Eden thought she knew Boston. She was certain that Gertrude had shown her all the wonders of the city. But now, Sophia, on the rare days she could be persuaded to leave her books, began to show Eden a city she had not yet seen.
Sophia’s Boston was a city of suffrage lectures and temperance meetings and demonstrations for better housing for the poor. It was filled with Quaker patriarchs with long white beards and gentle eyes that nonetheless flashed when the subject of American imperialism was raised. With Sophia as her guide, Eden discovered a circle of stern-looking, but brilliant-minded women who cared much more for what Eden was reading than for what she was wearing.
One cold afternoon, Sophia brought Eden to a quiet graveyard, took her hand and led her to a beautiful stone woman draped in classical robes, holding a bronze staff and standing atop a dais, raised above most of the other markers in the cemetery.
“It’s beautiful,” Eden gasped. “Who made it?”
“Made it…?” Sophia looked from the words on the grave marker to the statue atop it, where Eden gazed. She smiled. “I don’t know…it’s Harriet Hunt’s grave. She was the first woman doctor in Boston.”
“Oh.” But Eden’s attention still on the stone figure.
“I don’t really know what the statue is,” Sophia said. “It isn’t Dr. Hunt. And it’s not an angel…”
“It’s Hygeia,” Eden said. “The goddess of health. It’s an excellent example of neoclassicism. See how the robes hang away from the body here? See the detail of the feet? Whoever made it was a gifted sculptor.”
Sophia looked. “You’re right. It’s beautiful. I’ve come here to see Dr. Hunt since I was fourteen, and decided to go to medical school. But I never really gave the statue any thought before today.”

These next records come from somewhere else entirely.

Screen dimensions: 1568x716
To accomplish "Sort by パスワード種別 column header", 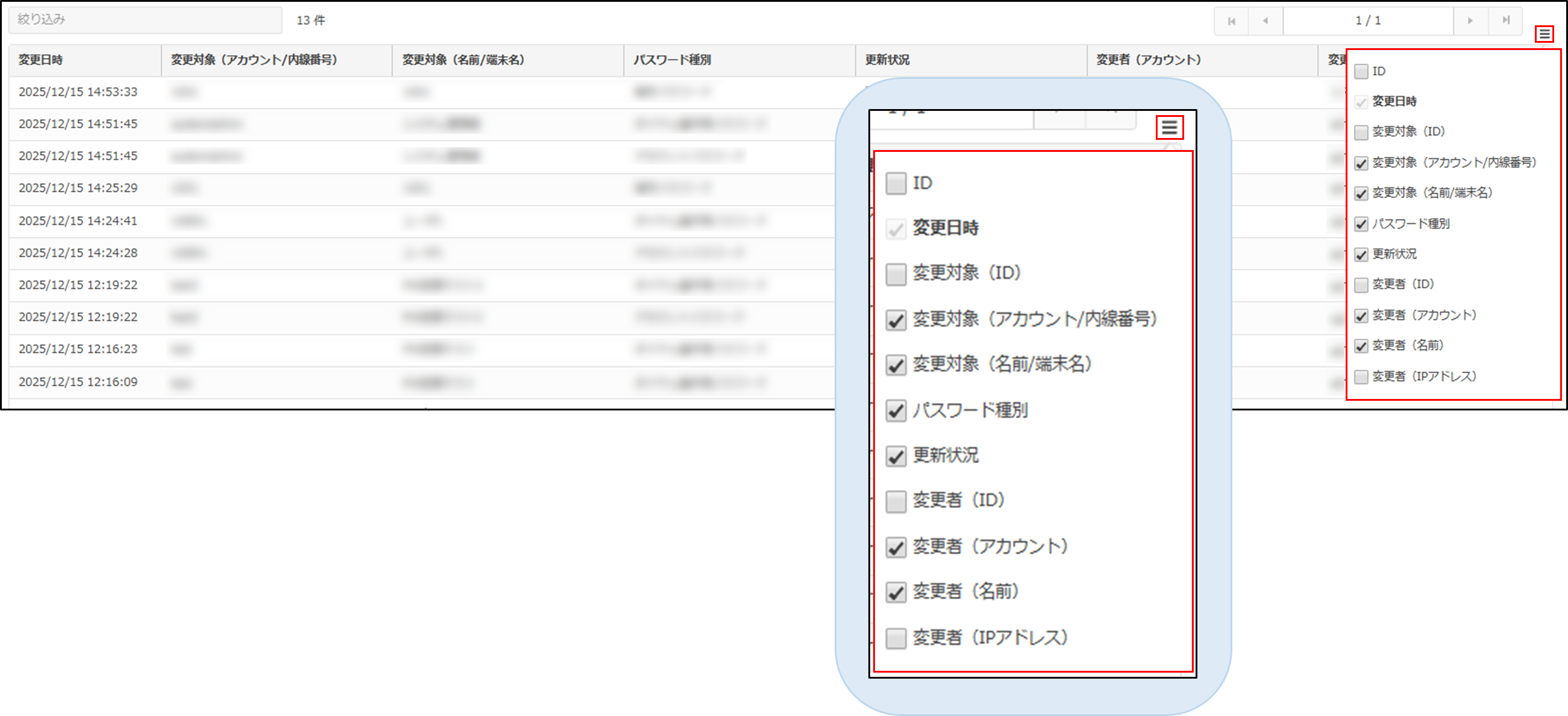I will coord(672,60).
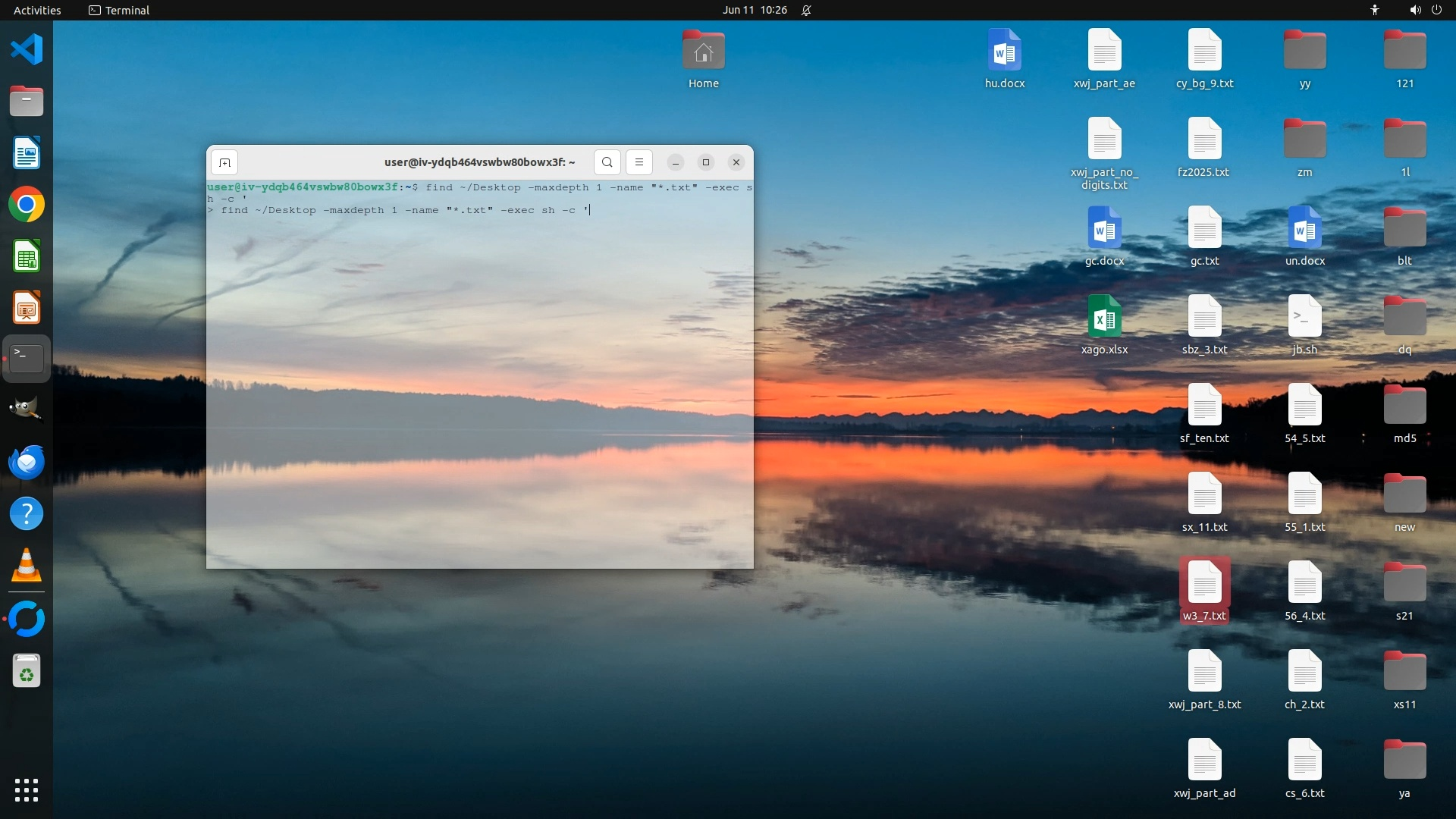This screenshot has height=819, width=1456.
Task: Launch Visual Studio Code from the dock
Action: pos(27,50)
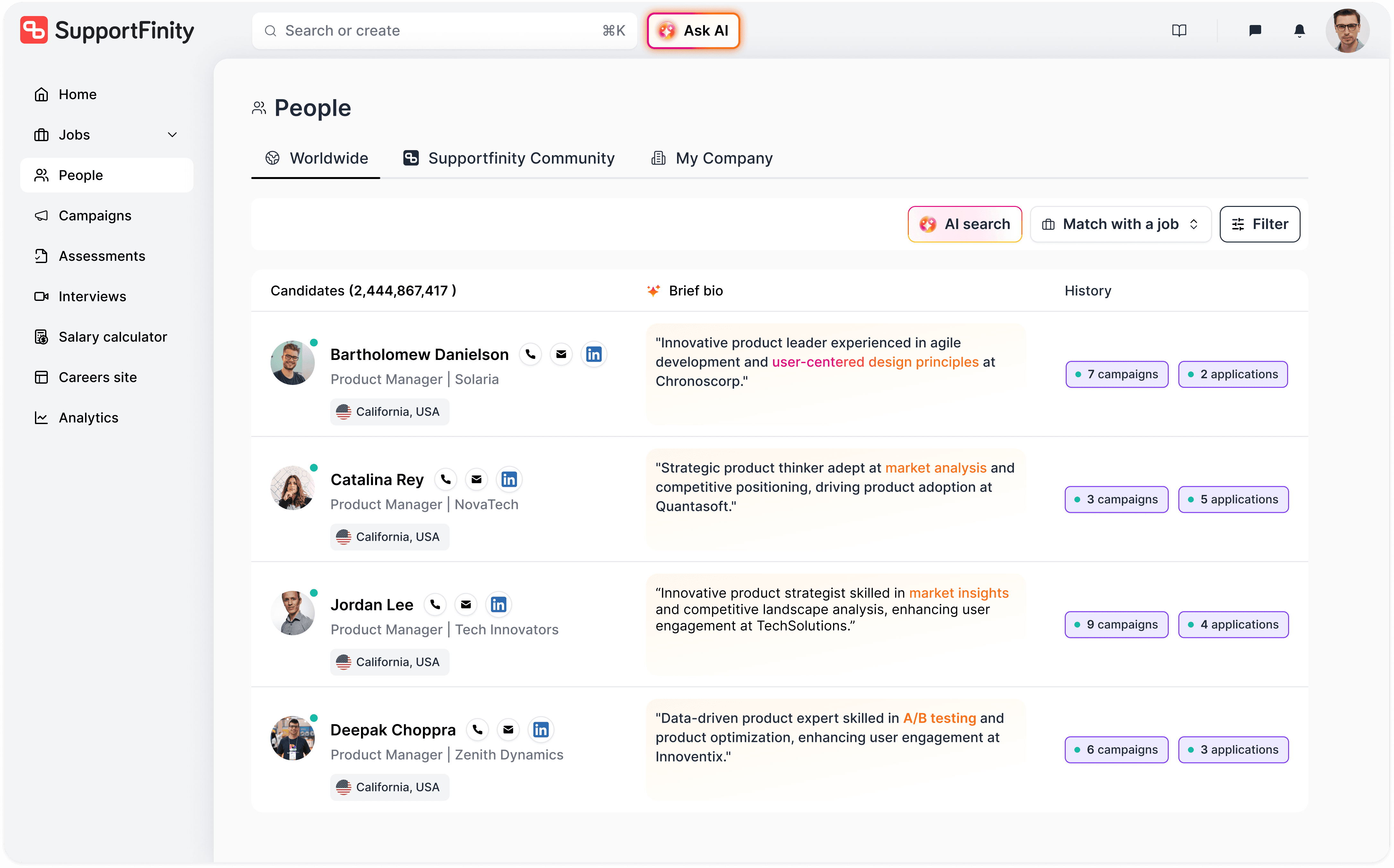Open the Match with a job dropdown
This screenshot has height=868, width=1394.
coord(1120,224)
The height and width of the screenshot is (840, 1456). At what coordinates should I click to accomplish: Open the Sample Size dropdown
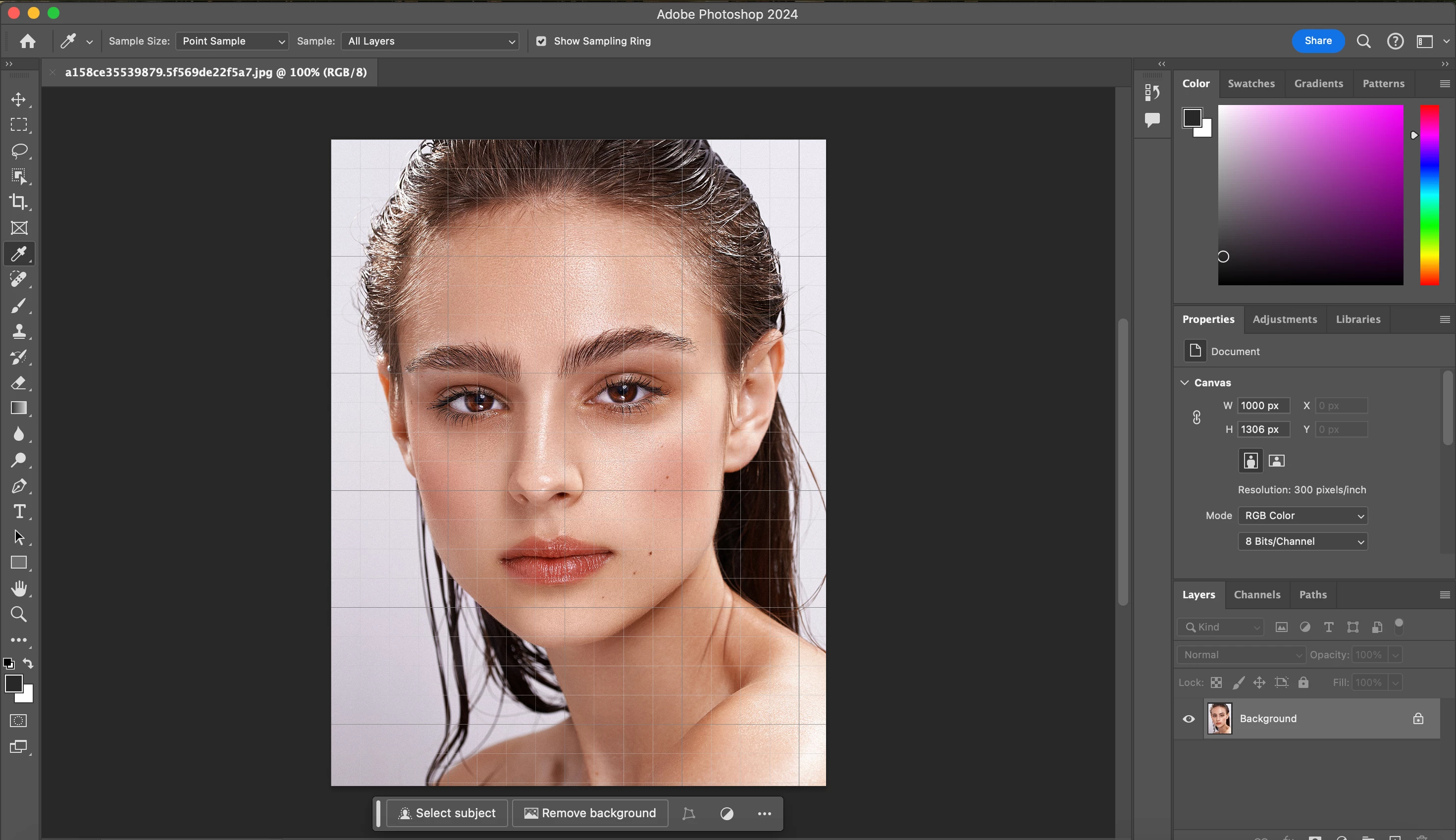232,41
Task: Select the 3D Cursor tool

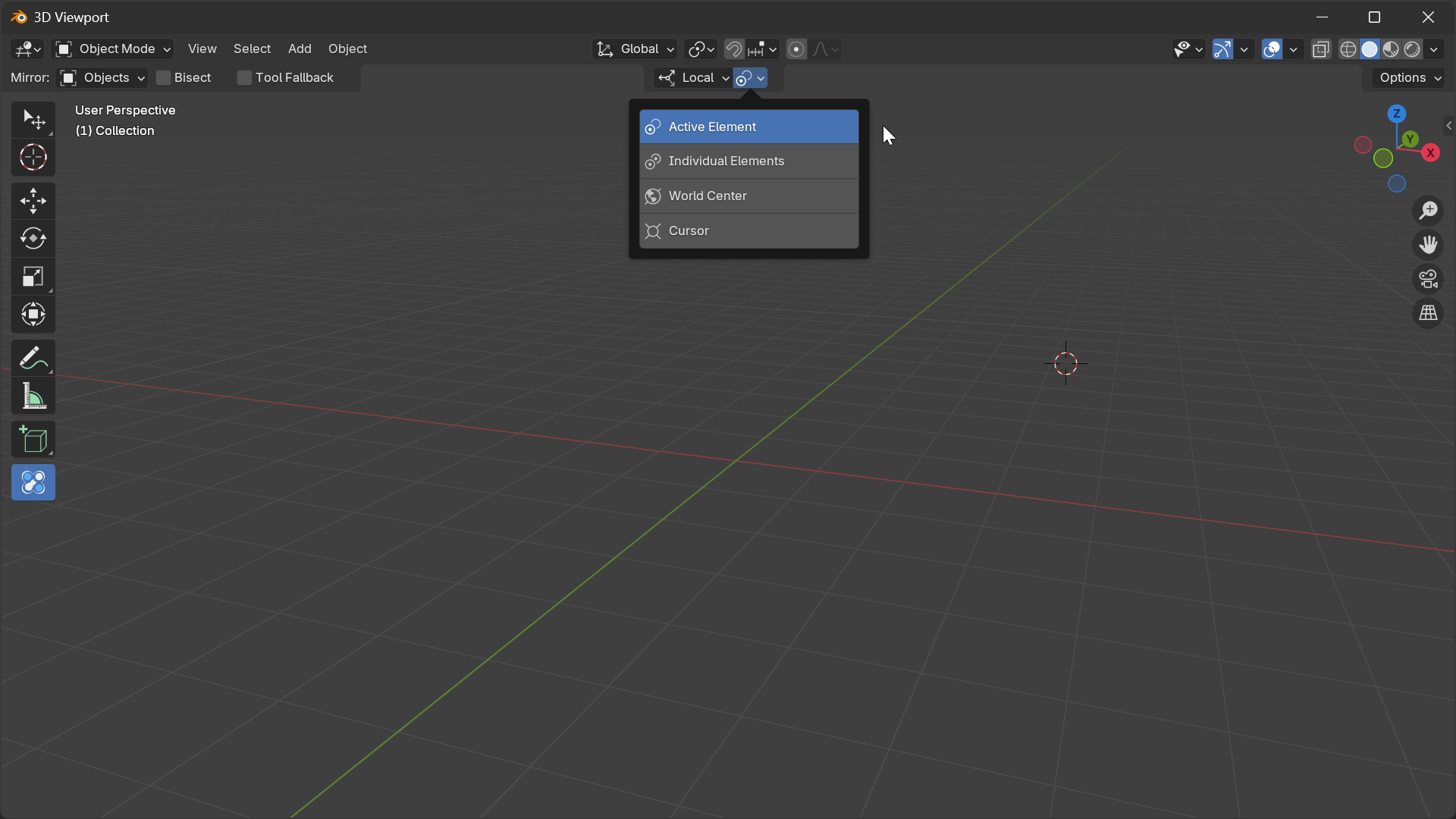Action: click(33, 157)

“I’ve been reading a lot this term about Greek architecture and sculpture. I see it everywhere lately.” Eden bit her lip. Maybe this was just another thing a Boston girl would take for granted.
But Sophia took Eden’s hand and smiled. “Tell me what else you see,” she said.
The cemetery was filled with beautiful statuary. They spent the rest of the afternoon admiring it, Eden telling what she had learned about the design of the memorials, Sophia telling what she knew of the notable Bostonians buried beneath them.
“Who is E. W. Stephens? Not the writer?” Sophia asked Eden one afternoon. They were studying in Eden’s room, Sophia reading in the wingback chair and Eden in her shirt sleeves, lying propped on one arm, in the floor before a low fire in the hearth.
“You mean Eleanor?” Eden looked up. Sophia was holding a book, reading the plate inside the cover. It was one that Eleanor had leant Eden recently. There was a pile of such books on the edge of Eden’s desk most of the time. However she insisted that her education at Radcliffe was quite complete, Eleanor was frequently doubtful of this and kept Eden supplied in extracurricular material from her own library.
“E. is for Eleanor?” Sophia pursued.
“Yes. And yes, she is a writer, have you heard of her?” Eden asked.
“Of course, I have!” Sophia insisted. “She’s famous. Didn’t you know?
“I suppose,” Eden admitted. But she didn’t think of it much anymore. Her early fearful awe of Eleanor had settled into easy affection. She occasionally found herself shocked, still, by Eleanor’s wealth or breadth of knowledge, but since they had traveled together she was no longer awkwardly self-conscious around the older woman. Eleanor had offered Eden sincere friendship and Eden had come to believe in it.
But now she remembered that Eleanor had told her to invite Sophia to dinner. “She wants to meet you, in fact. I’m supposed to dine with her on Thursday. I will ask her if I might bring you along.”
Sophia shook her head in wonder. “You are quite an intimate friend of hers, then?”
Eden shrugged a bit, beginning to feel self-conscious.
“Who else do you dine with? The king of Spain?” Eden knew Sophia was teasing. But she sounded pleased. Eden grinned and they went back to reading.